According to the ISRI, 40,000 US jobs are directly supported by waste and scrap exports and 94,000 are indirectly supported. More than $3 billion in federal, state, and local tax revenue is collected from US waste and scrap exports.
Ocean carriers will also take a hit on the Chinese scrap ban. Although the carriers don’t earn much per TEU carrying scrap as it’s a backhaul trade for them—a recent report from Drewry estimates that the Chinese policy could put as much as four- to five-million TEU at risk—nearly three percent of world loaded container traffic. Potentially easing the pain for carriers are increases in exports of beef and other foodstuffs to China.
Representatives of recyclers from the US, the European Union, Canada, Korea, and Australia have raised questions about China’s policy at the WTO’s Committee on Import Licensing, which oversees the WTO Agreement on Import Licensing. That agreement is designed to ensure that procedures used to administer import licenses are “simple, neutral, equitable and transparent.”

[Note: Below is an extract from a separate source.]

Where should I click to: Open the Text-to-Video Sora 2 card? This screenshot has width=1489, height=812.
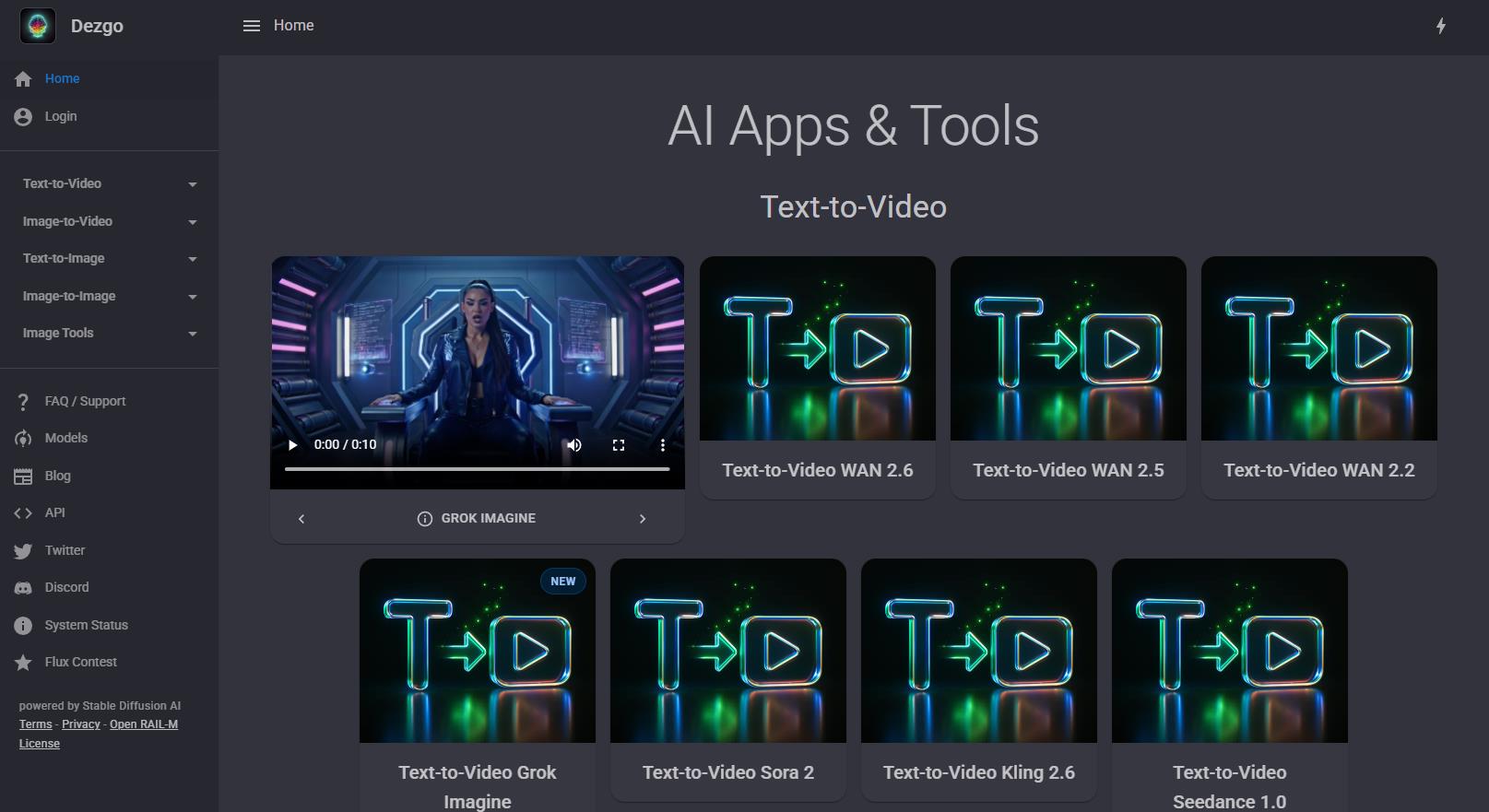pyautogui.click(x=728, y=679)
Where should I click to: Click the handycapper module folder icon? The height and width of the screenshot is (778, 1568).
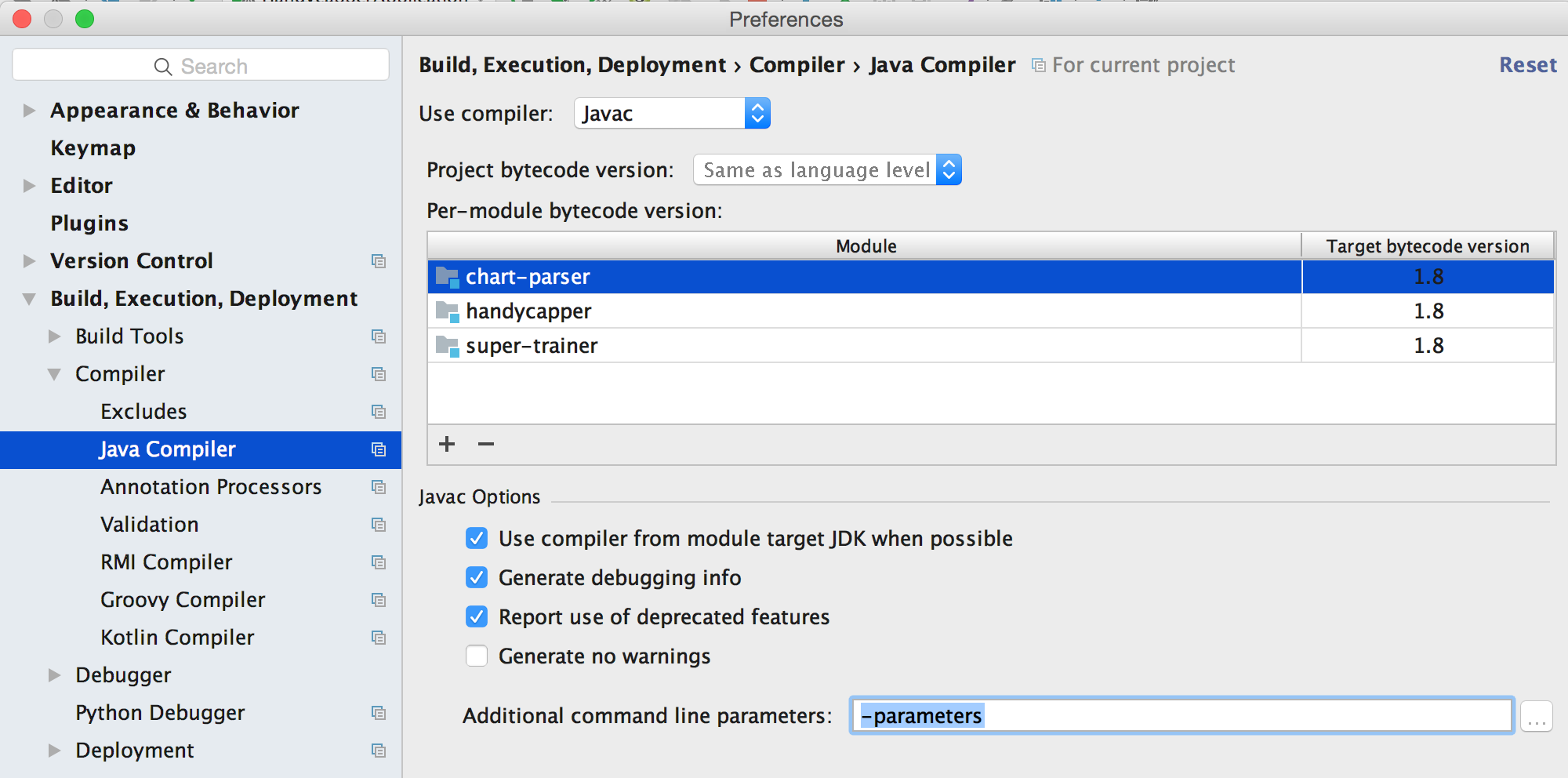pos(447,311)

The ISRI was among those filing comments, saying it “opposes measures that restrict the free flow of specification-grade commodities around the world.” “China’s ban on solid waste,” the ISRI comments said, “will have a negative economic impact on the recycling industries in the United States and China, the manufacturing sector in China that relies on these highly valuable commodities, and the environmental sustainability opportunities from the use of recyclable materials in China.” ISRI requested a revision of the policy to avoid a disruption in trade as well as clarification of the ban’s scope.
The rules under the WTO Agreement on Import Licensing require members to publish and notify new or changed import licensing procedures to other WTO members, to apply simplified procedures without discrimination, and to process import applications within reasonable time limits. The purpose of the rules is to provide transparency to help avoid trade disruptions, and to promote good governance practices among WTO members. The committee meets twice a year, and provides a forum for members to ask questions and seek clarification about draft laws and import procedures.
The WTO may provide members with a forum to discuss processes and procedures and how new rules will be implemented, but it has no authority to demand changes in a member’s policies and it is doubtful that China is inclined to reverse its articulated policies on scrap and waste.